EXERCISE GOAL:
Transcribe the records exactly from the line with "Screen dimensions: 789x592" to the end, both included.

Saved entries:

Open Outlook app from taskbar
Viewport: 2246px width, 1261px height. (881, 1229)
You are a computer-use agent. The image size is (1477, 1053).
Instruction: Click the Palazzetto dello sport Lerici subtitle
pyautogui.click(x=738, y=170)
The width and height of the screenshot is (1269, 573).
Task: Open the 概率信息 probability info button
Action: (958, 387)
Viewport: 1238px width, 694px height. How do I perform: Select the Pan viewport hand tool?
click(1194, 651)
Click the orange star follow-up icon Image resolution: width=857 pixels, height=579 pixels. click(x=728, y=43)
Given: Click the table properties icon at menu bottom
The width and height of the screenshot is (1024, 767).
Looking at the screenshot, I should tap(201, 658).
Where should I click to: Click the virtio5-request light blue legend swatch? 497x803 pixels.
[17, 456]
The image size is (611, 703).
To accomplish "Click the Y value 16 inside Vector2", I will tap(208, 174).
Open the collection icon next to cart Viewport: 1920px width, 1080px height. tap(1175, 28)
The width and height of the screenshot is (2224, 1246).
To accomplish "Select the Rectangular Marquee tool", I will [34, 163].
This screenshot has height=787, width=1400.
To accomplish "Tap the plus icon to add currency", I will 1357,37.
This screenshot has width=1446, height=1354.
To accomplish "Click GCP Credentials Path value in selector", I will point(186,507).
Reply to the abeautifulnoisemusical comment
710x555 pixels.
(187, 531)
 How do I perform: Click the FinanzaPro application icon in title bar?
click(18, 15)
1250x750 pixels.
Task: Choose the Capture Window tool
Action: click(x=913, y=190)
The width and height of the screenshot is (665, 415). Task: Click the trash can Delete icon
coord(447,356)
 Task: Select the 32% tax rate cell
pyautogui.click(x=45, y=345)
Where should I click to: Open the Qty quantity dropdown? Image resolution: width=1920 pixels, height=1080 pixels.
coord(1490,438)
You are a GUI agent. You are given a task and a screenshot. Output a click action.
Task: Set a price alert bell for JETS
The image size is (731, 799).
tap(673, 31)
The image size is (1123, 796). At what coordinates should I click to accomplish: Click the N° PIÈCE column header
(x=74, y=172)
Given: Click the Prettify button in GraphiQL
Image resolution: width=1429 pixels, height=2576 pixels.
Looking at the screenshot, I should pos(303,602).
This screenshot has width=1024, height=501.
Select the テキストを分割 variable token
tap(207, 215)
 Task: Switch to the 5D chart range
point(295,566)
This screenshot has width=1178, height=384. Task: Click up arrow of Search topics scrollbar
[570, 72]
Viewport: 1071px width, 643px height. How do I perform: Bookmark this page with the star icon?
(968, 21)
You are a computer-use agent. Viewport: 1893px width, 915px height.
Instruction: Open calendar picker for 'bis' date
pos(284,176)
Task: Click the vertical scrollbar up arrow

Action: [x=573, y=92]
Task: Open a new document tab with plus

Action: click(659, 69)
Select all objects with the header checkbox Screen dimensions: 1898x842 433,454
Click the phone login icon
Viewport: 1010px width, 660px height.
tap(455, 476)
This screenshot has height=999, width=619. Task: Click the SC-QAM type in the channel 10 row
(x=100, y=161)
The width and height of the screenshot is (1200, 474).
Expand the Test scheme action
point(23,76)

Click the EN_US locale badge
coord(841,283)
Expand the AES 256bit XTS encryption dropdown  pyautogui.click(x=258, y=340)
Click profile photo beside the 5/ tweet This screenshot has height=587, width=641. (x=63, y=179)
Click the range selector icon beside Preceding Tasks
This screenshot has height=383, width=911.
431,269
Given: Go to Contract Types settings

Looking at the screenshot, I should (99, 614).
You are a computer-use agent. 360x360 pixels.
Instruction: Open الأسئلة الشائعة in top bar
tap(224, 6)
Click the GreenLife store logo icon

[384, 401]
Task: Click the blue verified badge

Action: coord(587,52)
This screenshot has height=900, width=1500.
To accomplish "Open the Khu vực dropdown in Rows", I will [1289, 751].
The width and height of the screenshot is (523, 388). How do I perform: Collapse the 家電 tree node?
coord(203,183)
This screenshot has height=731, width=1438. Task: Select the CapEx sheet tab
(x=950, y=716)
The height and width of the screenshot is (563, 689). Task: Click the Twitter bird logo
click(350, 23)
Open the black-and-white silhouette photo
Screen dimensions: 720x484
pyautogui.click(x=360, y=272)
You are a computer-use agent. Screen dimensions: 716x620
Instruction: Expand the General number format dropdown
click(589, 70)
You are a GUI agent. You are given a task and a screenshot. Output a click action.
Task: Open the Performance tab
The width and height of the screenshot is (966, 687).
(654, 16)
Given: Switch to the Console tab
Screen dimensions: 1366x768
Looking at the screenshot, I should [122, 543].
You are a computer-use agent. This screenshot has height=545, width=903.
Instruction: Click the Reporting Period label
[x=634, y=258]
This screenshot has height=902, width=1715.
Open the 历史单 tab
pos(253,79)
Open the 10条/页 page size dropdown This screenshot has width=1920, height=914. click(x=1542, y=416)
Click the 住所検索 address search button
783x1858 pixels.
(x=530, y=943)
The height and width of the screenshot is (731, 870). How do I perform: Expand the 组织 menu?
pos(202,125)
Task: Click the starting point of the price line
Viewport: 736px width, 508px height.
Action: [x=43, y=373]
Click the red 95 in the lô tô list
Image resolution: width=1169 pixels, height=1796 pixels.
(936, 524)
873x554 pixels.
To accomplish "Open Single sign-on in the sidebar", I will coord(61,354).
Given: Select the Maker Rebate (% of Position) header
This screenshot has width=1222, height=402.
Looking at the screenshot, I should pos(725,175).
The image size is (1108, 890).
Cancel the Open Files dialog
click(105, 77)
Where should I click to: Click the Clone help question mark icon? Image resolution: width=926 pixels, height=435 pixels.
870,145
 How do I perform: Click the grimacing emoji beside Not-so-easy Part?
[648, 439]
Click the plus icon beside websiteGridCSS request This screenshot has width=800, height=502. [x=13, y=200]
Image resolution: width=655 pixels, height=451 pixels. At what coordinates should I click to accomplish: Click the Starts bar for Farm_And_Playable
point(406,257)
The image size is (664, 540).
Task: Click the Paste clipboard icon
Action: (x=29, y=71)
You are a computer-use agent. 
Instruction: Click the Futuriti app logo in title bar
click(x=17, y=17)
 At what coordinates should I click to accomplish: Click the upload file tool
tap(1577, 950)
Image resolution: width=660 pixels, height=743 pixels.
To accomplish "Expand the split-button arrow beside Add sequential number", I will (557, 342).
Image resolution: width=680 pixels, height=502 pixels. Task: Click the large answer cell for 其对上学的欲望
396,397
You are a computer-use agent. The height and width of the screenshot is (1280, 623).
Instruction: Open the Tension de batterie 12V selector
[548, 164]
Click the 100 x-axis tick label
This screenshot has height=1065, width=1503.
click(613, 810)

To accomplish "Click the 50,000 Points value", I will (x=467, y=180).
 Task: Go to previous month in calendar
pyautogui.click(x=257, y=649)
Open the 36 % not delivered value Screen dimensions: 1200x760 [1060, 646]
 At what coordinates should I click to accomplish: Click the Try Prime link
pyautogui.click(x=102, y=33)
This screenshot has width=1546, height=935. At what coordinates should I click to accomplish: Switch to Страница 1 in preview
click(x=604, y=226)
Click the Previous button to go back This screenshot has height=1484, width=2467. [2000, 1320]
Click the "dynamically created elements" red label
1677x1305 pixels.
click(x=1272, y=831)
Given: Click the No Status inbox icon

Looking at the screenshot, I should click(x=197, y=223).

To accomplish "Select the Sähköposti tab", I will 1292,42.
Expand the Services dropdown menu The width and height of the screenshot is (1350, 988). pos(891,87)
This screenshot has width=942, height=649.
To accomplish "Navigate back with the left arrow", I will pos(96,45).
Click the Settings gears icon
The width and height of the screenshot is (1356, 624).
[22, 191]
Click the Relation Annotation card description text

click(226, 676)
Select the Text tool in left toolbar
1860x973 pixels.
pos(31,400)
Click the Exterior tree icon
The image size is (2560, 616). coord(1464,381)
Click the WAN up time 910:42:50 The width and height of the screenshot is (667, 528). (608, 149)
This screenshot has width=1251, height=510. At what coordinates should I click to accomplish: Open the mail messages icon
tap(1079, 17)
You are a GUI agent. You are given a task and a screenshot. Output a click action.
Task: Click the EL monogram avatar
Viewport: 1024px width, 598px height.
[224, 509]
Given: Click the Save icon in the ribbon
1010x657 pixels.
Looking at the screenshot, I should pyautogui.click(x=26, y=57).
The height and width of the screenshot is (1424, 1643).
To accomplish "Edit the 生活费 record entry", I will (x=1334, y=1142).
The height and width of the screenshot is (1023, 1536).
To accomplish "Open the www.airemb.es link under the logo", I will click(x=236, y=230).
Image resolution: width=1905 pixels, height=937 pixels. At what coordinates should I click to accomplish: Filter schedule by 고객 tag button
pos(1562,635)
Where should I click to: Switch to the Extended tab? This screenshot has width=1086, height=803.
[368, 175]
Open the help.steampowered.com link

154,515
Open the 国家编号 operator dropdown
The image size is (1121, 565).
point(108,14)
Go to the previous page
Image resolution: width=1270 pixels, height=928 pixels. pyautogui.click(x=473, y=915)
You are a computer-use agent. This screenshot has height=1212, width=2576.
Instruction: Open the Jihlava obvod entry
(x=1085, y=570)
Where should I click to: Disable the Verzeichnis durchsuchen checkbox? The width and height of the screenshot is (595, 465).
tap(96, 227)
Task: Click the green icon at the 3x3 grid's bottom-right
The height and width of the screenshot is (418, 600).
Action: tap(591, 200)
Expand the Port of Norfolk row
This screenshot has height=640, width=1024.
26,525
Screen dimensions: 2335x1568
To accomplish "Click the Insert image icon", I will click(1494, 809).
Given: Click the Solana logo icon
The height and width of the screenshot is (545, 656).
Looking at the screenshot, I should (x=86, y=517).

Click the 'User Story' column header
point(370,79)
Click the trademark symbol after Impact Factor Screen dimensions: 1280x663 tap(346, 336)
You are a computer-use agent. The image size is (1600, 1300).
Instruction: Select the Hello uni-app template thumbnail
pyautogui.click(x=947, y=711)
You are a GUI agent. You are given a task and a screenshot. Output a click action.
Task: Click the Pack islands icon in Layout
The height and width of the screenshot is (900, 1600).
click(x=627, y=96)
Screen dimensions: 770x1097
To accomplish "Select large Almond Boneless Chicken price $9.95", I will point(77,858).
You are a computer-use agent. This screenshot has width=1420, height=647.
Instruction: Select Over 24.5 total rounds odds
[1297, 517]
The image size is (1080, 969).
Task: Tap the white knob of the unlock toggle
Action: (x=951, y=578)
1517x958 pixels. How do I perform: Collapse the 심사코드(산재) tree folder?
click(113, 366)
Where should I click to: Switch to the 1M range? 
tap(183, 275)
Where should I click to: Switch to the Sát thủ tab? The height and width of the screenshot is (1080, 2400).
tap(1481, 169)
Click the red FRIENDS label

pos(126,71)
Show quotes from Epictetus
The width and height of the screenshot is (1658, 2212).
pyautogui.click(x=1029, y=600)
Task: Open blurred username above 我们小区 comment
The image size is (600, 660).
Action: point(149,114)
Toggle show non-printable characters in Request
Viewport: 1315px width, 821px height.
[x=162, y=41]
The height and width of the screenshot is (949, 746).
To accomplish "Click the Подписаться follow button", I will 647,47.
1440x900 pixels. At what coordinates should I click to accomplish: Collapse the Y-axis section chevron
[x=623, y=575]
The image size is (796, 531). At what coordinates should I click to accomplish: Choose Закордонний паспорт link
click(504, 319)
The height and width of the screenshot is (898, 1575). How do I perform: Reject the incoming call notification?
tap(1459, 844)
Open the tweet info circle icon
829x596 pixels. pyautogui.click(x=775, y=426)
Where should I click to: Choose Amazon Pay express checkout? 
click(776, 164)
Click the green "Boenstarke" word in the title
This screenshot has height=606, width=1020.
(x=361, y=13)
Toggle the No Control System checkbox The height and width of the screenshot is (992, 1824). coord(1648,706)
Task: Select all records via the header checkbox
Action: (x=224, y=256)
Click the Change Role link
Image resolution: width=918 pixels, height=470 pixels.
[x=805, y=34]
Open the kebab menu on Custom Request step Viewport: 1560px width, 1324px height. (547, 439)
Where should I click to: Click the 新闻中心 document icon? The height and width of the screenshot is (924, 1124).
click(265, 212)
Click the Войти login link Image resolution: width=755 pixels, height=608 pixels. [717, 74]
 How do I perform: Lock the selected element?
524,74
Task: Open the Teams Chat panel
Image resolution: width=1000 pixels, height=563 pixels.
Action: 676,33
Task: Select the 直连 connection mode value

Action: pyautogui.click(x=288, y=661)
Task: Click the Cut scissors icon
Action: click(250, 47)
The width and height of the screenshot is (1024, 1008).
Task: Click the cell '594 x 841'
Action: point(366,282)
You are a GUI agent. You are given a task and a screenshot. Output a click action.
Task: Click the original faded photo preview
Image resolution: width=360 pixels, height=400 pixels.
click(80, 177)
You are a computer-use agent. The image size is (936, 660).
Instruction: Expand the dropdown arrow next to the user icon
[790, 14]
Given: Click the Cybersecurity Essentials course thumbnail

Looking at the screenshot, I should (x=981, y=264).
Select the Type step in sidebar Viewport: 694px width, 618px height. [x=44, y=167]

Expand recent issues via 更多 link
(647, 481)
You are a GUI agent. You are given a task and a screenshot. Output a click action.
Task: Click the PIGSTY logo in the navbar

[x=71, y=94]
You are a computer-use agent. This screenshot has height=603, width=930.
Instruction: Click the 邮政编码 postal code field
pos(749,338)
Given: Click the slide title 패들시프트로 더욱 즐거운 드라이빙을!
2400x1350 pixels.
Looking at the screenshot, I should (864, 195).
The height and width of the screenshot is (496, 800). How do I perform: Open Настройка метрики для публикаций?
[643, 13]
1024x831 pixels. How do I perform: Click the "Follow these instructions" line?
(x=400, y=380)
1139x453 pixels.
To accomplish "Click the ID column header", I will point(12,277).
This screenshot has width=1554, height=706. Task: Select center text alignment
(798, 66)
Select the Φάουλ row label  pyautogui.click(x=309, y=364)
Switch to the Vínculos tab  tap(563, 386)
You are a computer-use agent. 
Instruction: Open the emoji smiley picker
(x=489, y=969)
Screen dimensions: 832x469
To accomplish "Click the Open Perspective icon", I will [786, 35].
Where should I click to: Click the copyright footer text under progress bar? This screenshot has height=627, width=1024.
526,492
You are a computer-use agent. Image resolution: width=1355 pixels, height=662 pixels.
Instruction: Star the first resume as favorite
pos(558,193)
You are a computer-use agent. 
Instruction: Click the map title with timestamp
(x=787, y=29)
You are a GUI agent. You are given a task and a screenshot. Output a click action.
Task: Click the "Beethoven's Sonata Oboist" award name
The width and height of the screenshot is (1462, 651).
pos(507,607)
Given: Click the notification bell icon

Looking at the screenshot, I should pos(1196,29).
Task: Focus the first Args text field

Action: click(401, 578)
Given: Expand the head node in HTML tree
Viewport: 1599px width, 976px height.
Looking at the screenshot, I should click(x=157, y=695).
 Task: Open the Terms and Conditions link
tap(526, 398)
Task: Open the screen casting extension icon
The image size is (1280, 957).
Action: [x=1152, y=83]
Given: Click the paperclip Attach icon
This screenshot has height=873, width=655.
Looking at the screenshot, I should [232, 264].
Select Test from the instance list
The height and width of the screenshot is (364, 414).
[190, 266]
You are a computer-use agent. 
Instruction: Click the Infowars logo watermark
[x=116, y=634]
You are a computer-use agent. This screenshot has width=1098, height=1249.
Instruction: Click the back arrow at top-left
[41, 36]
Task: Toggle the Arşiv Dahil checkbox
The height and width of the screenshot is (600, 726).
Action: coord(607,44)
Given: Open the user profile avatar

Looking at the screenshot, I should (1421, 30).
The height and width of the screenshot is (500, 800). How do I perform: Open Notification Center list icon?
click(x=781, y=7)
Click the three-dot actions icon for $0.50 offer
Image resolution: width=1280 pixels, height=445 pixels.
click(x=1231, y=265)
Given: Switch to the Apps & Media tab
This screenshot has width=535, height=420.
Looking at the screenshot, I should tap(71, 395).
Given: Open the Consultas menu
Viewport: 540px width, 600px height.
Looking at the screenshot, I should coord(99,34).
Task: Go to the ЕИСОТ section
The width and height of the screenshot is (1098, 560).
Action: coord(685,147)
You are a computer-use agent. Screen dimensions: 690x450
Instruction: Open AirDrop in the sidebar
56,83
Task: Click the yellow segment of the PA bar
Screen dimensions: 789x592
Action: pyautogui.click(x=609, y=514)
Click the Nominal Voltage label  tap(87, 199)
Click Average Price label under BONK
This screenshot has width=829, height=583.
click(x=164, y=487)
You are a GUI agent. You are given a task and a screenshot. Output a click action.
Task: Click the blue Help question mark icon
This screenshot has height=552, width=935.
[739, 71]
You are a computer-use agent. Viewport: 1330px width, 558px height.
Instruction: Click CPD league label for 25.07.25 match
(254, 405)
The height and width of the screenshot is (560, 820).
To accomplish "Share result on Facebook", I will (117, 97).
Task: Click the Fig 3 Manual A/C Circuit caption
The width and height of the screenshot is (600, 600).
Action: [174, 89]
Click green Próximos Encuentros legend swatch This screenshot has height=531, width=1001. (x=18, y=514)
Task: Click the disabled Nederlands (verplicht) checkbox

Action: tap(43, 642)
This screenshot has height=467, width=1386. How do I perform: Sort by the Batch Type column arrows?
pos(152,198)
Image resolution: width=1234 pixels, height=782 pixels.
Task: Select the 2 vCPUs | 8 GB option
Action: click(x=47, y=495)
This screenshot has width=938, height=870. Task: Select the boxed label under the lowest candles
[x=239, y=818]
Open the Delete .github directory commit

SOLVED EXERCISE:
Screen dimensions: 789x592
Action: pyautogui.click(x=609, y=514)
Click the Nominal Voltage label  tap(87, 199)
Click Average Price label under BONK
This screenshot has width=829, height=583.
click(x=164, y=487)
You are a GUI agent. You are given a task and a screenshot. Output a click action.
Task: Click the blue Help question mark icon
This screenshot has height=552, width=935.
[739, 71]
You are a computer-use agent. Viewport: 1330px width, 558px height.
Instruction: Click CPD league label for 25.07.25 match
(254, 405)
The height and width of the screenshot is (560, 820).
To accomplish "Share result on Facebook", I will (117, 97).
Task: Click the Fig 3 Manual A/C Circuit caption
The width and height of the screenshot is (600, 600).
Action: [174, 89]
Click green Próximos Encuentros legend swatch This screenshot has height=531, width=1001. (x=18, y=514)
Task: Click the disabled Nederlands (verplicht) checkbox

Action: tap(43, 642)
This screenshot has height=467, width=1386. How do I perform: Sort by the Batch Type column arrows?
pos(152,198)
Image resolution: width=1234 pixels, height=782 pixels.
Task: Select the 2 vCPUs | 8 GB option
Action: click(x=47, y=495)
This screenshot has width=938, height=870. Task: Select the boxed label under the lowest candles
[x=239, y=818]
Open the Delete .github directory commit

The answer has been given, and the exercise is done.